◆ Richiesta scritta:
Cita testualmente dal brano su Franco Pullia il passo che va da "A volte pranzavamo" fino a "scriverne e parlarne." compreso.

◆ Estratto del documento:
□ □ □ □ □

Ho conosciuto Franco Pullia il secolo scorso, s’era cominciato a occupare dei miei libri, mi aveva incoraggiato, consigliato, corretto. Era un lettore avidissimo e colto. E’ attraverso lui e attraverso Jacopo Varaldo, altra persona a cui devo molto che non c’é piú, che ho cominciato ad amare Boine e Biamonti.

Incontravo Franco nel suo piccolo ufficio sul porto di Oneglia, un luogo che assomigliava di piú allo studio di uno scrittore che ad altro. Non ricordo in realtá che ufficio fosse, non glielo chiesi mai. Arrivavo e si usciva a passeggiare,
Franco, il caro amico Elio Lanteri ed io. Si discuteva, ci si fermava, si riprendeva il passo. Calata Cuneo era il cosmo di Franco Pullia ed era durante quelle passeggiate che mi parlava di Biamonti, di Boine, di Germano Lombardi, ma soprattutto di Campanella. Era un autore di culto per Franco, Campanella, lo conosceva a memoria e lo citava volentieri facendo fermare la gente. Elio allora citava francesi e spagnoli, Lorca, Hernandez e i sudamericani, Borges, Juan Rulfo. E la gente seguitava a notarci.
A volte pranzavamo sul porto e si parlava di quel vulcano di idee e libri che é il Centro editoriale imperiese. Franco ci aveva pubblicato due libri speciali, libri rari, fatti di letture, libri fatti di altri libri, senza saperlo aveva inventato l’oggetto narrativo che tanto in italia la gente come me prova a produrre. A lui veniva naturale parlare dei libri degli altri, scriverne e parlarne.
Un giorno, che mi trovavo a soggiornare in un paesino del dianese, a Varcavello, dove vive mia sorella, gli telefonai, sapendo che Franco viveva a Diano Calderina, o forse mi sbaglio, mi sbaglio sempre, era Diano Serreta, non importa.
Lo trovai a casa e mi disse di andarlo a trovare. Presi la mountain bike di mio nipote e rampai su verso i Ferretti e poi per sterrati che incidevano terrazzi ulivate e cieli, fino a casa sua. Cosí potei far conoscenza col suo bel maremmano e le capre di cui parlava sempre nei suoi scritti. Entrai in casa, c’era fresco e molto gusto nell’arredo. Tanti libri, ovunque, sparsi, impilati, negli scafali, e fogli di recensioni che preparava per la rubrica che curava per questa rivista.

□ □ □ □ □

◆ Record forniti:
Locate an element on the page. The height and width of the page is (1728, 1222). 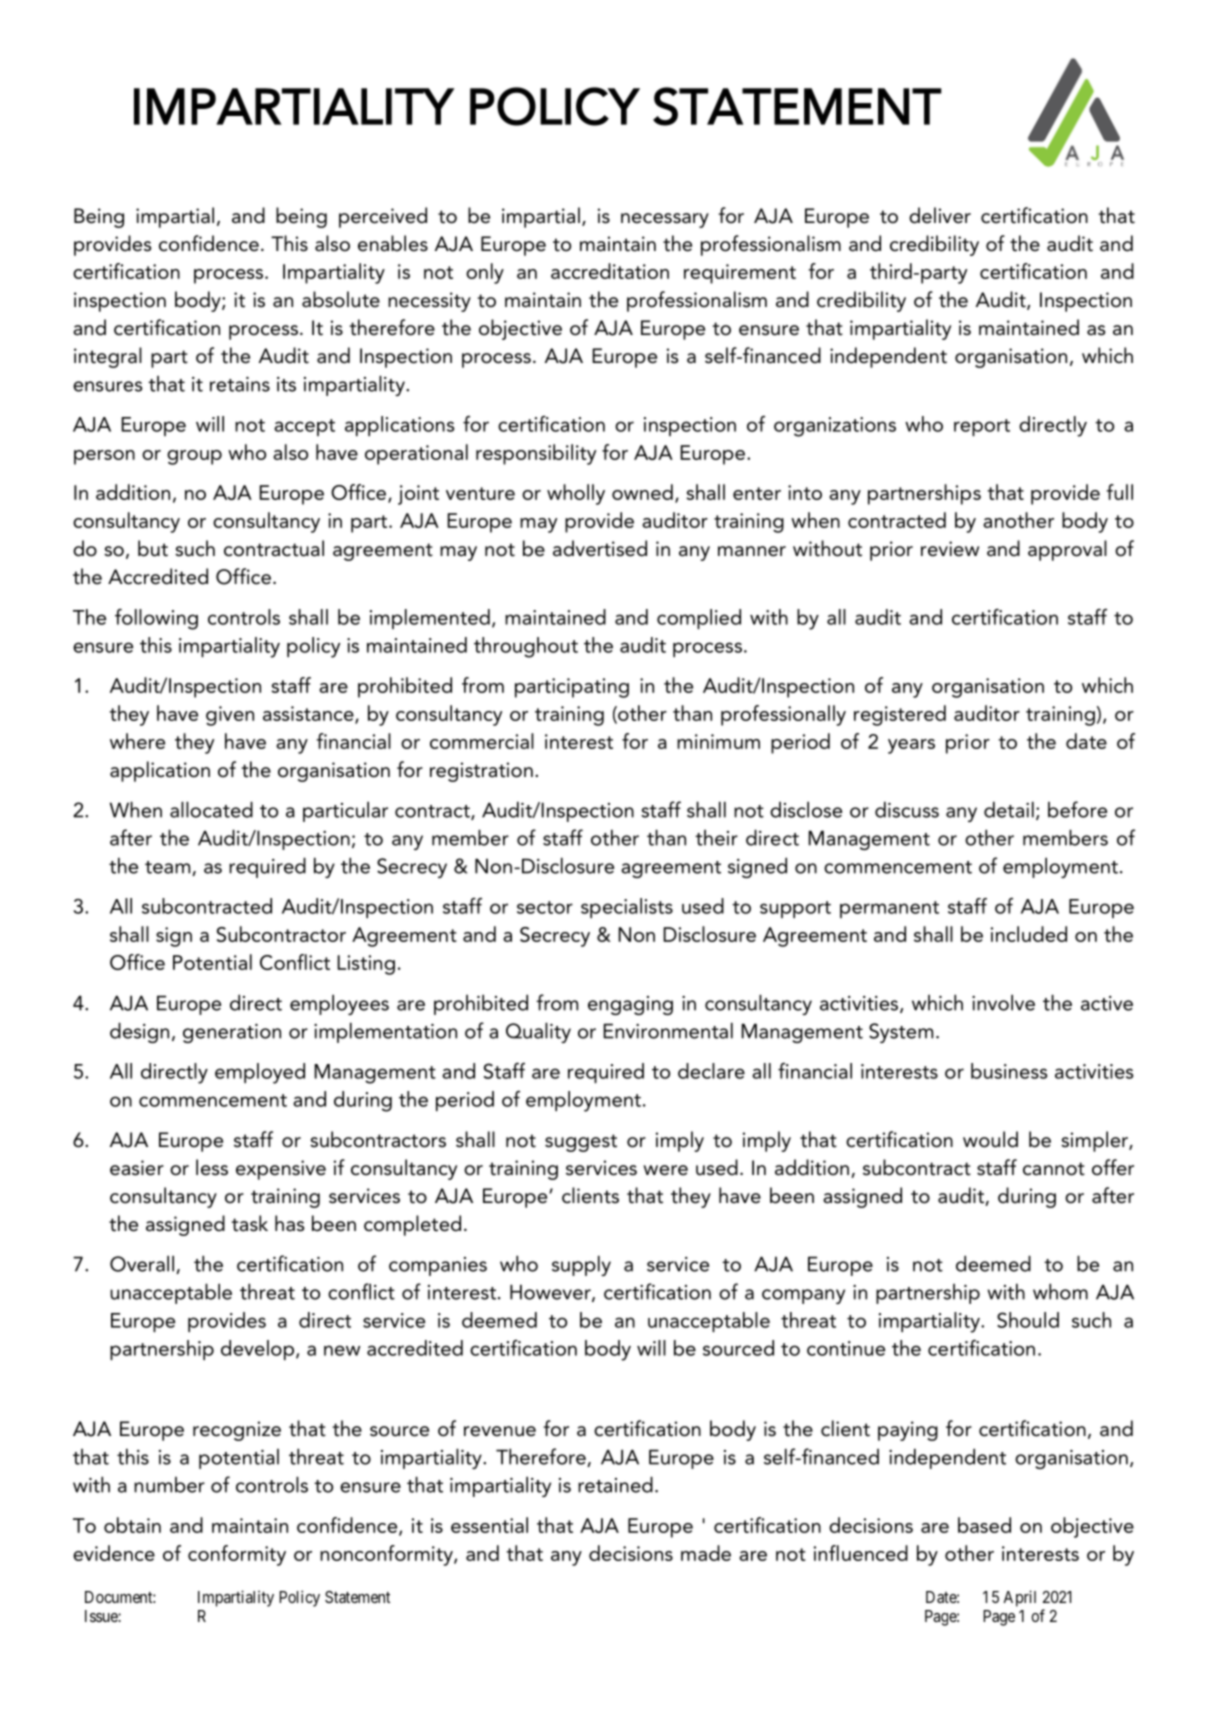
specialists is located at coordinates (627, 908).
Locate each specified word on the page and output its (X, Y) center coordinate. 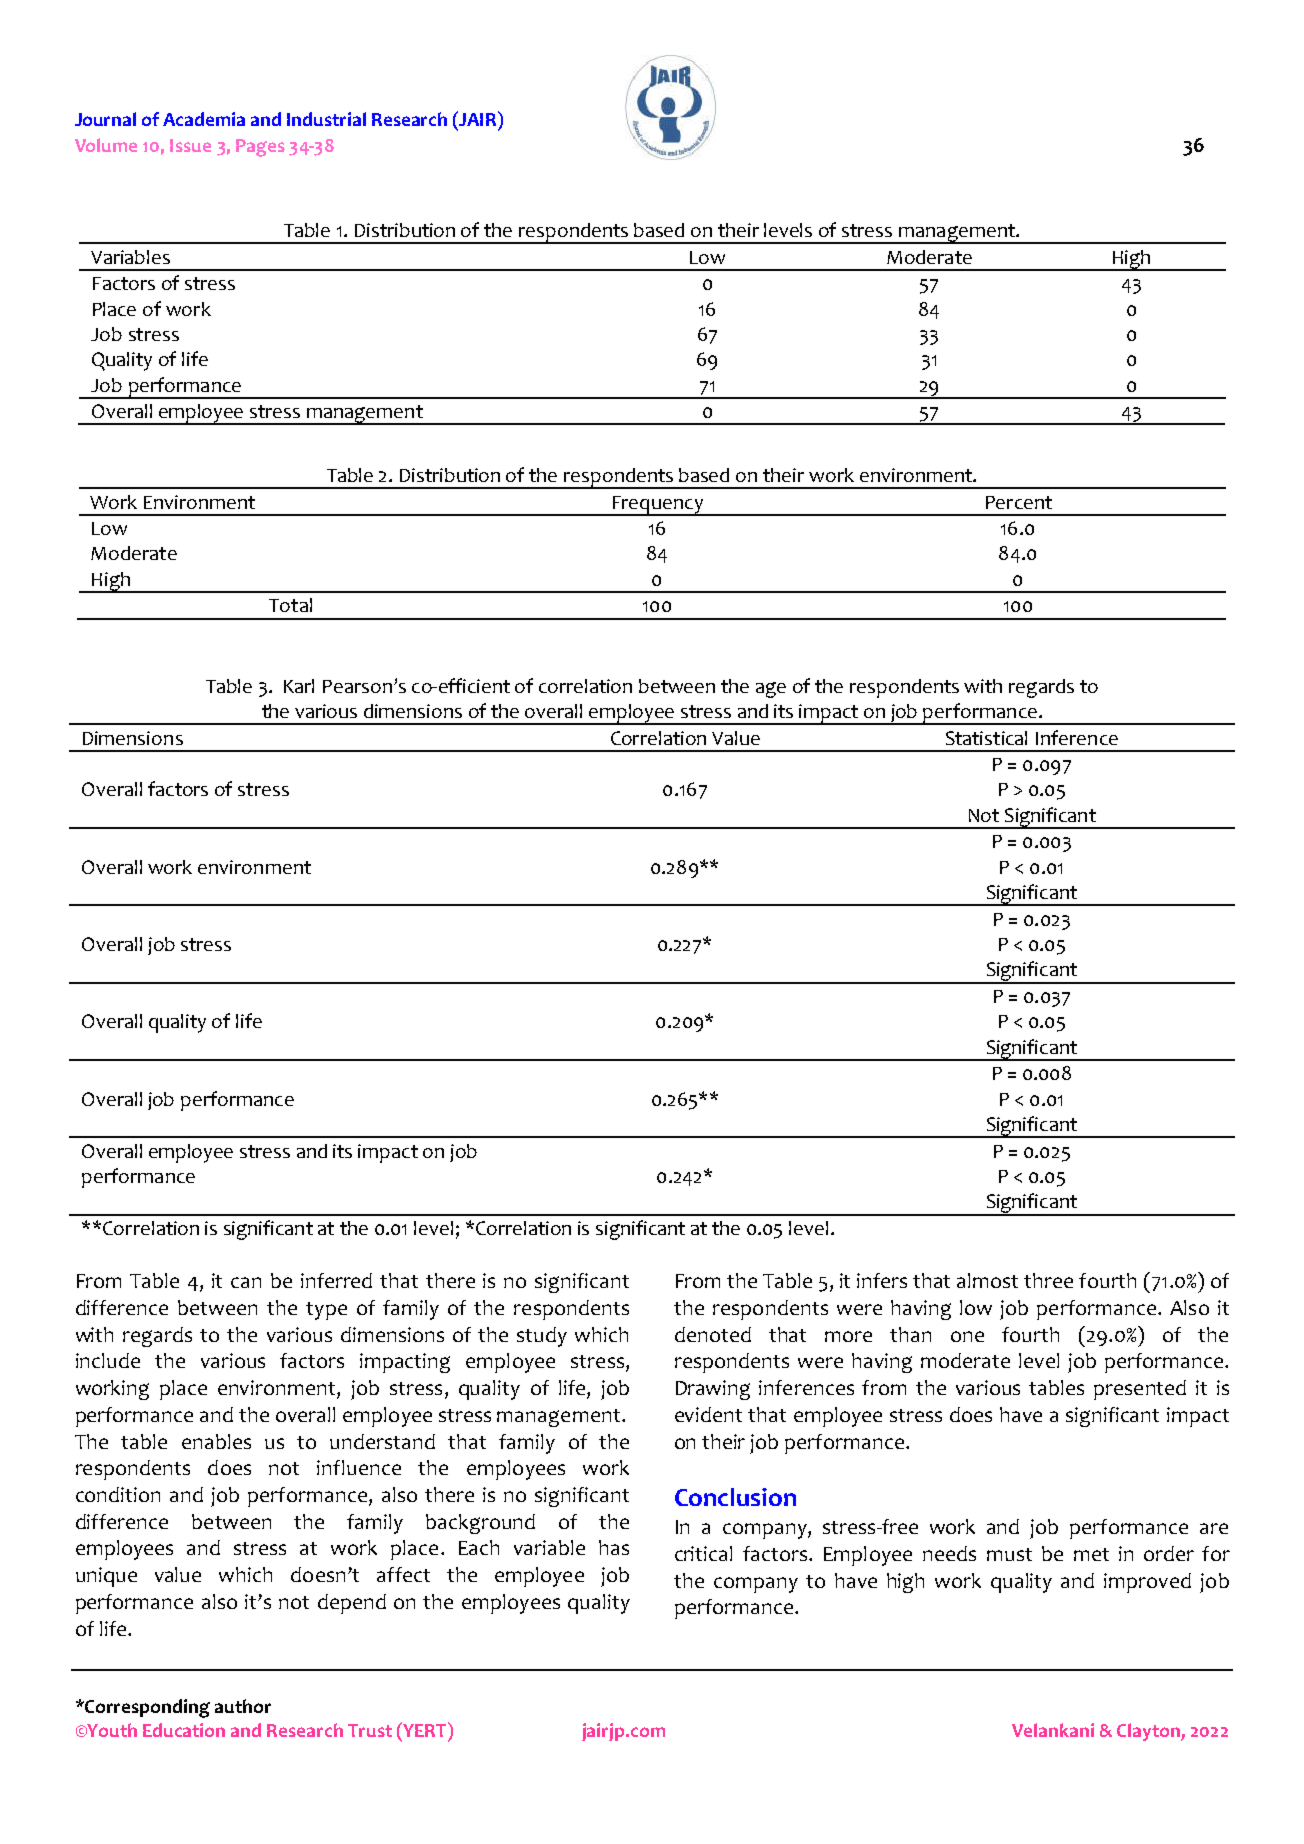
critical (703, 1553)
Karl (299, 686)
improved (1147, 1583)
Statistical (986, 738)
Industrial (326, 119)
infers (882, 1280)
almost (987, 1280)
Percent (1019, 502)
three (1048, 1280)
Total (290, 605)
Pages (260, 148)
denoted (713, 1334)
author (243, 1706)
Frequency (658, 506)
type (326, 1311)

□ □ □ □ □

◆ Risposta completa:
A volte pranzavamo sul porto e si parlava di quel vulcano di idee e libri che é il Centro editoriale imperiese. Franco ci aveva pubblicato due libri speciali, libri rari, fatti di letture, libri fatti di altri libri, senza saperlo aveva inventato l’oggetto narrativo che tanto in italia la gente come me prova a produrre. A lui veniva naturale parlare dei libri degli altri, scriverne e parlarne.